Top of SUPPLIED ENTRIES

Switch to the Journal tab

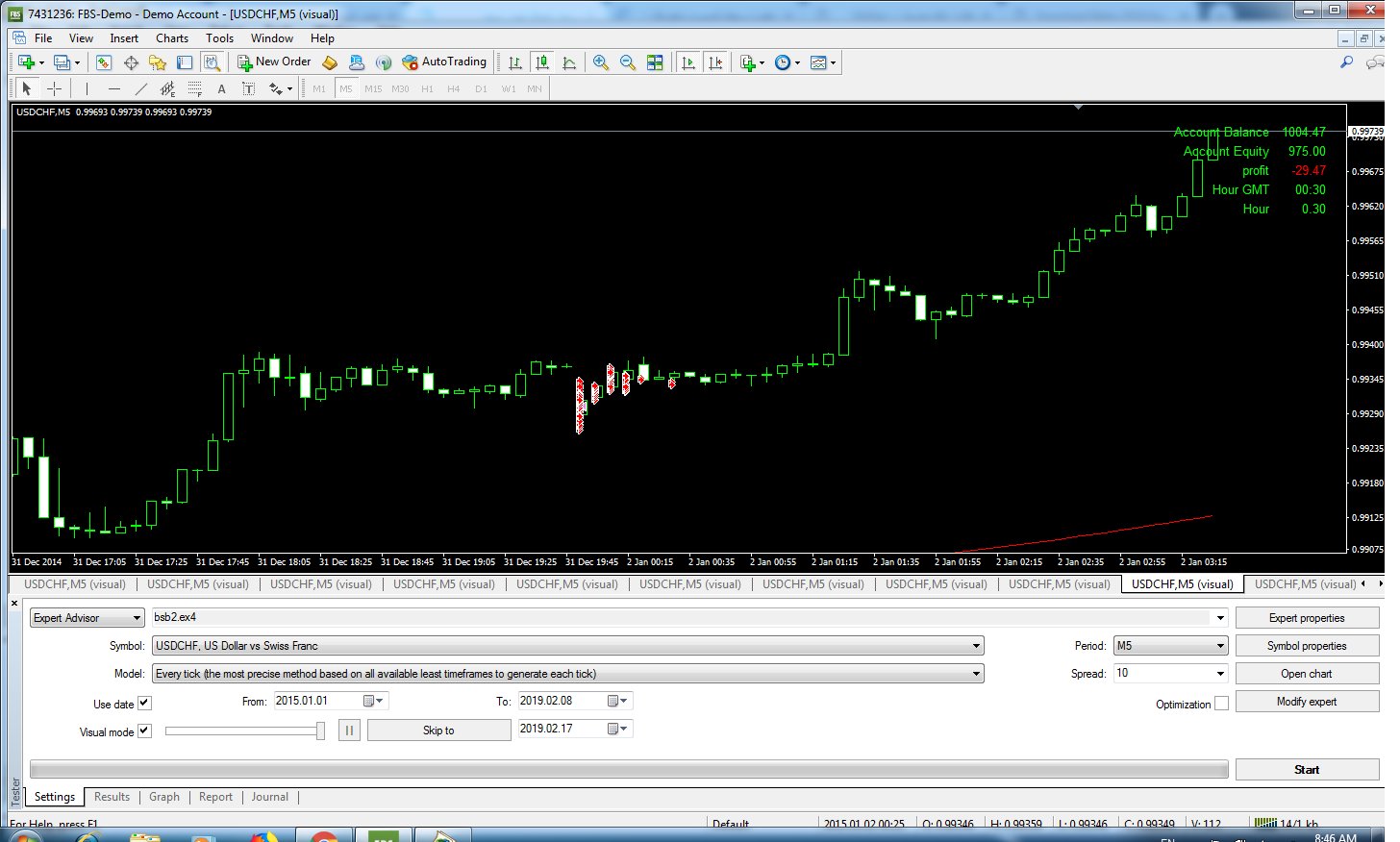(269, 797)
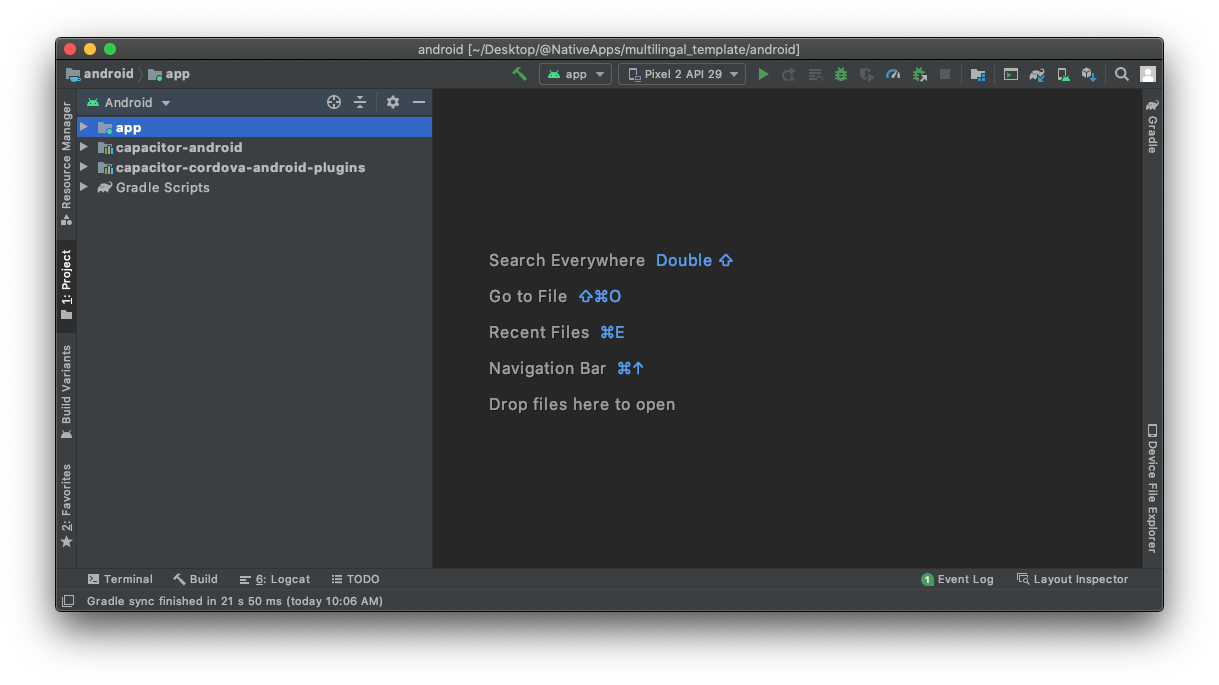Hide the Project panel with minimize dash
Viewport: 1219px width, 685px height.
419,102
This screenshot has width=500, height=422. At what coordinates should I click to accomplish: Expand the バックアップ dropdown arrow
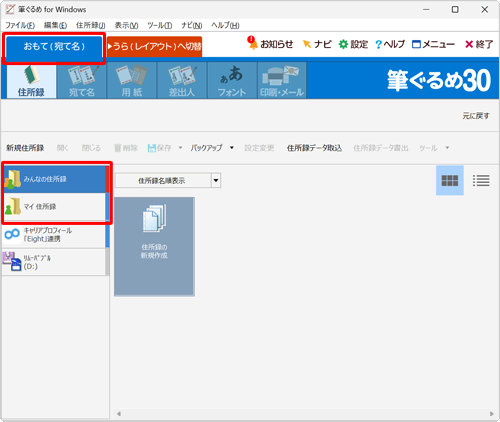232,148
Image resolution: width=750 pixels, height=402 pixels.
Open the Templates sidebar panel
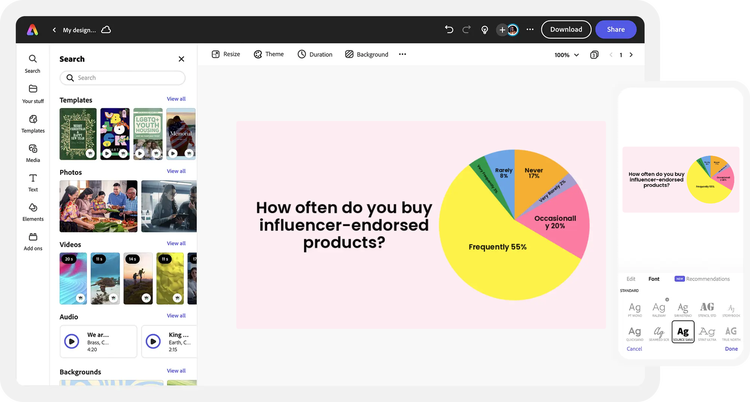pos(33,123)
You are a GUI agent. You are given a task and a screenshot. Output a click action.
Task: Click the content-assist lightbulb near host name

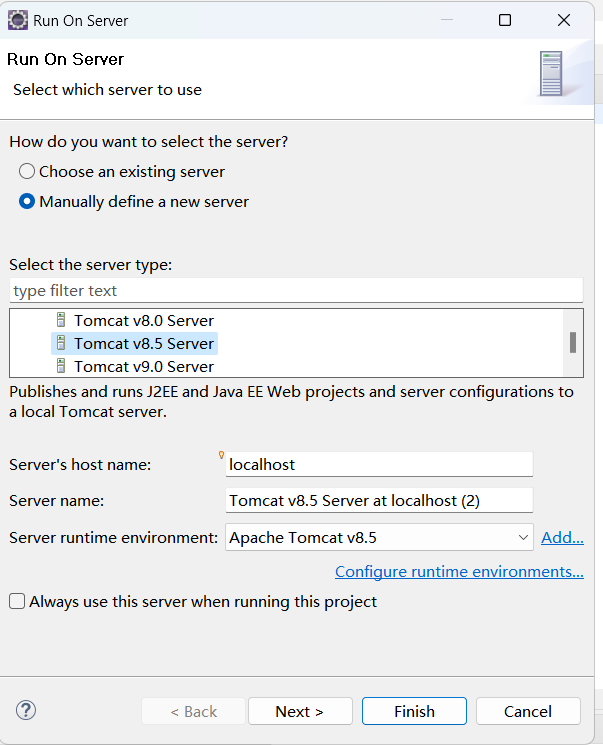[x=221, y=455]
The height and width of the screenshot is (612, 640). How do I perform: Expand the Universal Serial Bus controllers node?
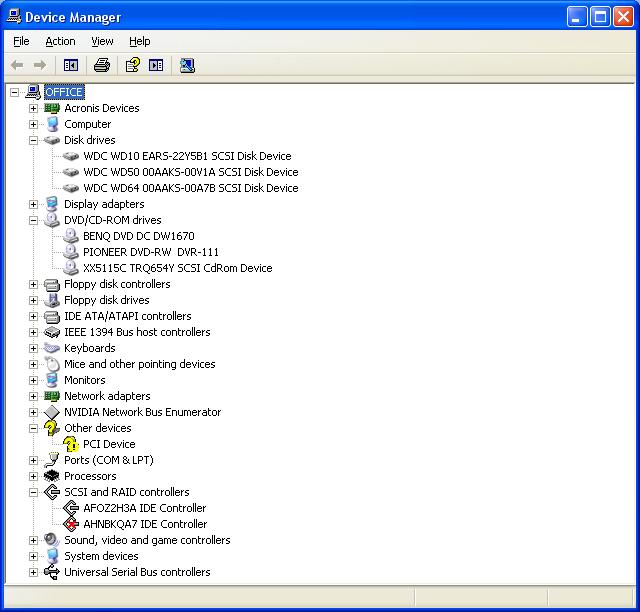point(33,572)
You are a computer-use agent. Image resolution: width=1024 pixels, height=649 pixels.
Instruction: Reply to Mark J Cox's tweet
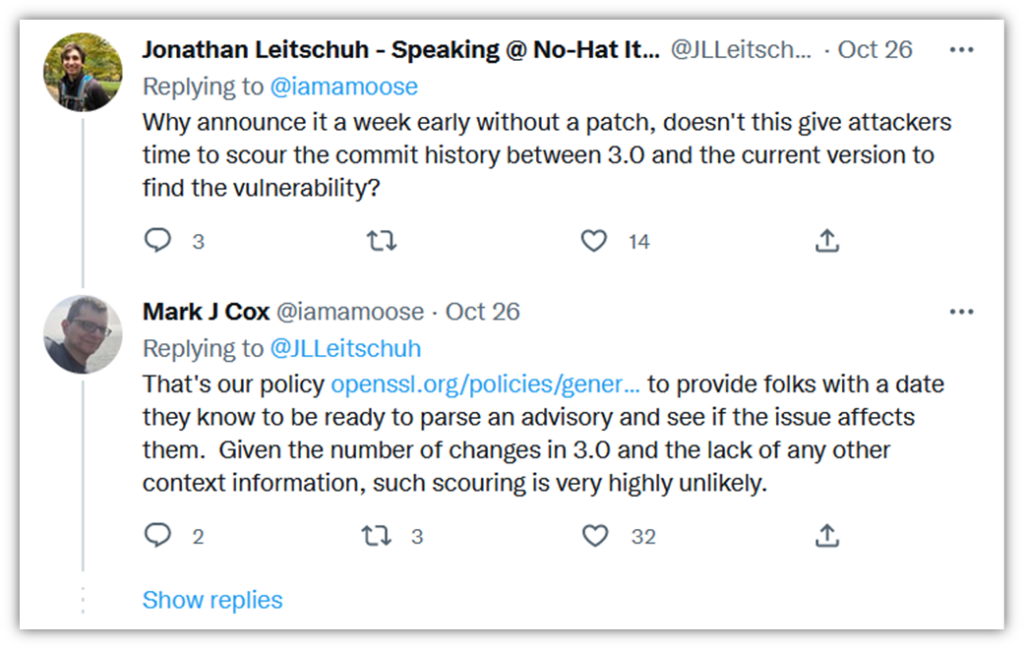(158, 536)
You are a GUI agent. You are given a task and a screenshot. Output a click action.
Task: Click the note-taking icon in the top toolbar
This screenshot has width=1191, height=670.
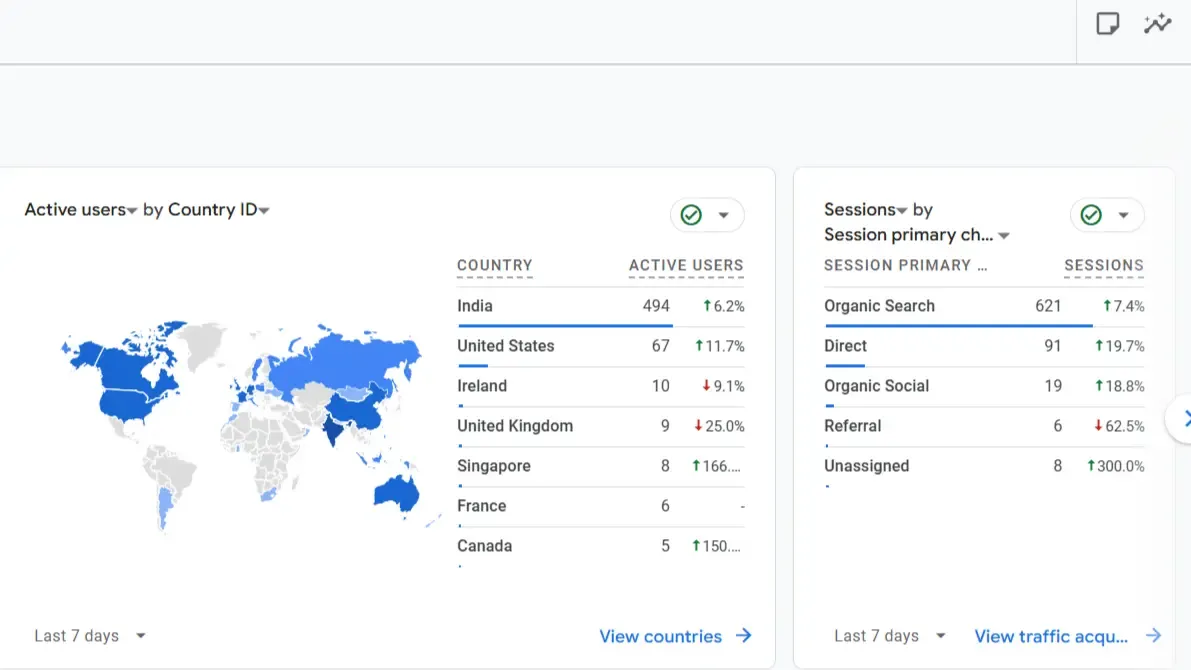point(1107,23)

Bottom of SUPPLIED ENTRIES

If the data includes images, omit them, and set down everything else exactly as above.

Switch to the Journal tab

(269, 797)
Hide the Project panel with minimize dash
Viewport: 1219px width, 685px height.
419,102
This screenshot has width=500, height=422. At what coordinates should I click to accomplish: Expand the バックアップ dropdown arrow
232,148
Image resolution: width=750 pixels, height=402 pixels.
Open the Templates sidebar panel
pos(33,123)
You are a GUI agent. You are given a task and a screenshot. Output a click action.
Task: Click the content-assist lightbulb near host name

[x=221, y=455]
The height and width of the screenshot is (612, 640). How do I perform: Expand the Universal Serial Bus controllers node?
point(33,572)
You are a computer-use agent. Image resolution: width=1024 pixels, height=649 pixels.
Instruction: Reply to Mark J Cox's tweet
(158, 536)
You are a GUI agent. You are given a task and a screenshot. Output a click action.
Task: Click the note-taking icon in the top toolbar
This screenshot has width=1191, height=670.
point(1107,23)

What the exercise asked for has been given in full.